Home Topics LangChain What is LangChain?
Use LangChain with watsonx.ai Subscribe for AI updates
Illustration with collage of pictograms of clouds, pie chart, graph pictograms
What is LangChain?

LangChain is an open source orchestration framework for the development of applications using large language models (LLMs). Available in both Python- and Javascript-based libraries, LangChain’s tools and APIs simplify the process of building LLM-driven applications like chatbots and virtual agents. 

LangChain serves as a generic interface for nearly any LLM, providing a centralized development environment to build LLM applications and integrate them with external data sources and software workflows. LangChain’s module-based approach allows developers and data scientists to dynamically compare different prompts and even different foundation models with minimal need to rewrite code. This modular environment also allows for programs that use multiple LLMs: for example, an application that uses one LLM to interpret user queries and another LLM to author a response. 

Launched by Harrison Chase in October 2022, LangChain enjoyed a meteoric rise to prominence: as of June 2023, it was the single fastest-growing open source project on Github.1 Coinciding with the momentous launch of OpenAI’s ChatGPT the following month, LangChain has played a significant role in making generative AI more accessible to enthusiasts in the wake of its widespread popularity. 

LangChain can facilitate most use cases for LLMs and natural language processing (NLP), like chatbots, intelligent search, question-answering, summarization services or even virtual agents capable of robotic process automation.

Integrations with LLMs

LLMs are not standalone applications: they are pre-trained statistical models that must be paired with an application (and, in some cases, specific data sources) in order to meet their purpose. 

For example, Chat-GPT is not an LLM: it is a chatbot application that, depending on the version you’ve chosen, uses the GPT-3.5 or GPT-4 language model. While it’s the GPT model that interprets the user’s input and composes a natural language response, it’s the application that (among other things) provides an interface for the user to type and read and a UX design that governs the chatbot experience. Even at the enterprise level, Chat-GPT is not the only application using the GPT model: Microsoft uses GPT-4 to power Bing Chat. 

Furthermore, though foundation models (like those powering LLMs) are pre-trained on massive datasets, they are not omniscient. If a particular task requires access to specific contextual information, like internal documentation or domain expertise, LLMs must be connected to those external data sources. Even if you simply want your model to reflect real-time awareness of current events, it requires external information: a model’s internal data is only up-to-date through the time period during which it was pre-trained. 

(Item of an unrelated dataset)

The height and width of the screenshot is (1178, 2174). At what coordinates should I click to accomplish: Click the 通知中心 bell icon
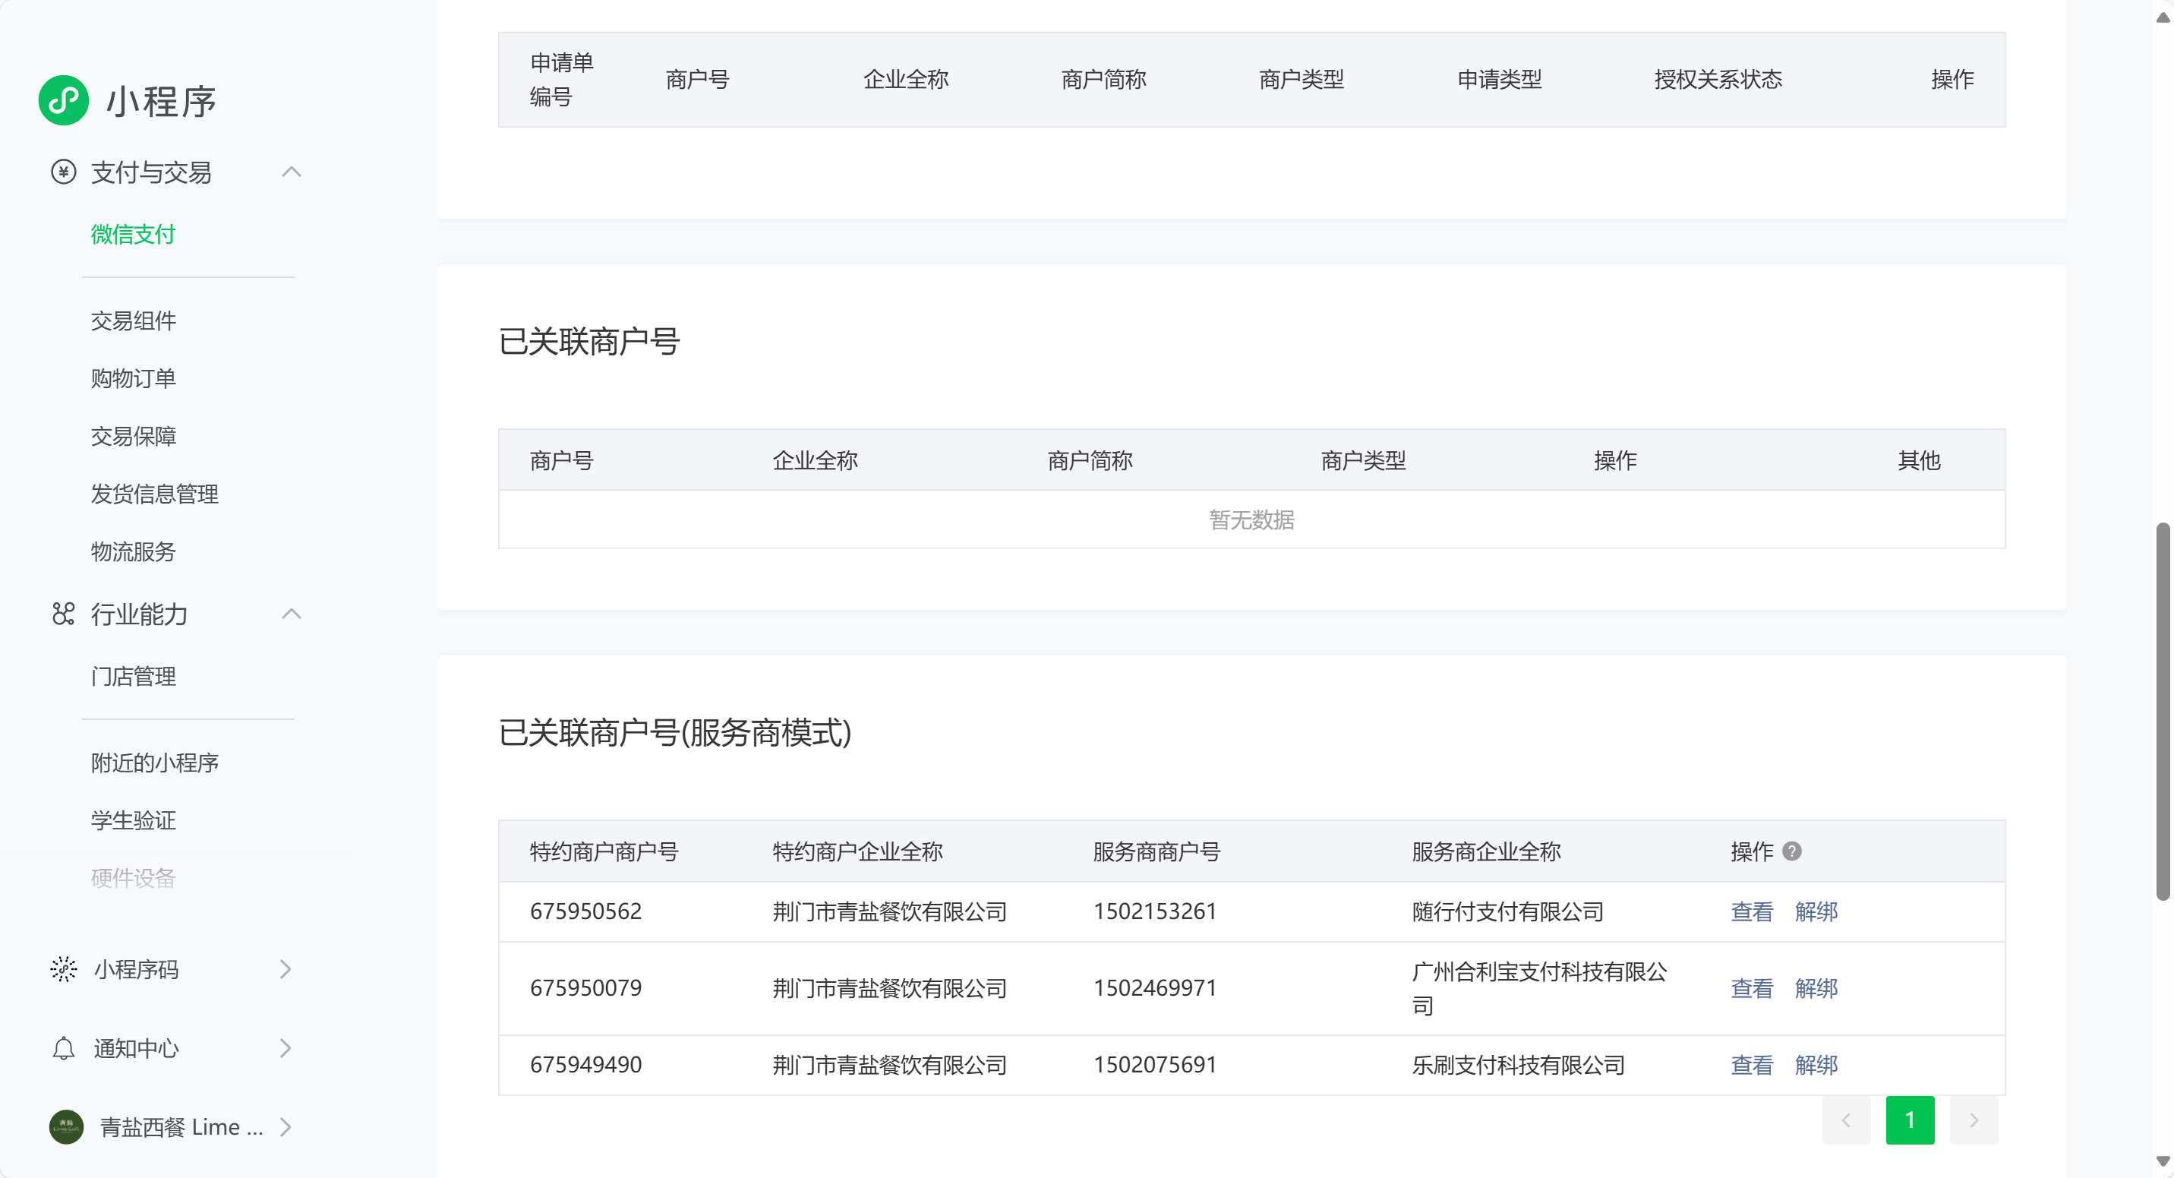[63, 1048]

Likewise, if a given generative AI task requires access to external software workflows—for example, if you wanted your virtual agent to integrate with Slack—then you will need a way to integrate the LLM with the API for that software. 

While these integrations can generally be achieved with fully manual code, orchestration frameworks like LangChain and the IBM watsonx platform greatly simplify the process. They also make it much easier to experiment with different LLMs to compare results, as different models can be swapped in and out with minimal changes to code.  

Generative AI and ML for the enterprise

Learn key benefits of generative AI and how organizations can incorporate generative AI and machine learning into their business.

Related content

Register for the guide on foundation models

How does LangChain work?

At LangChain’s core is a development environment that streamlines the programming of LLM applications through the use of abstraction: the simplification of code by representing one or more complex processes as a named component that encapsulates all of its constituent steps.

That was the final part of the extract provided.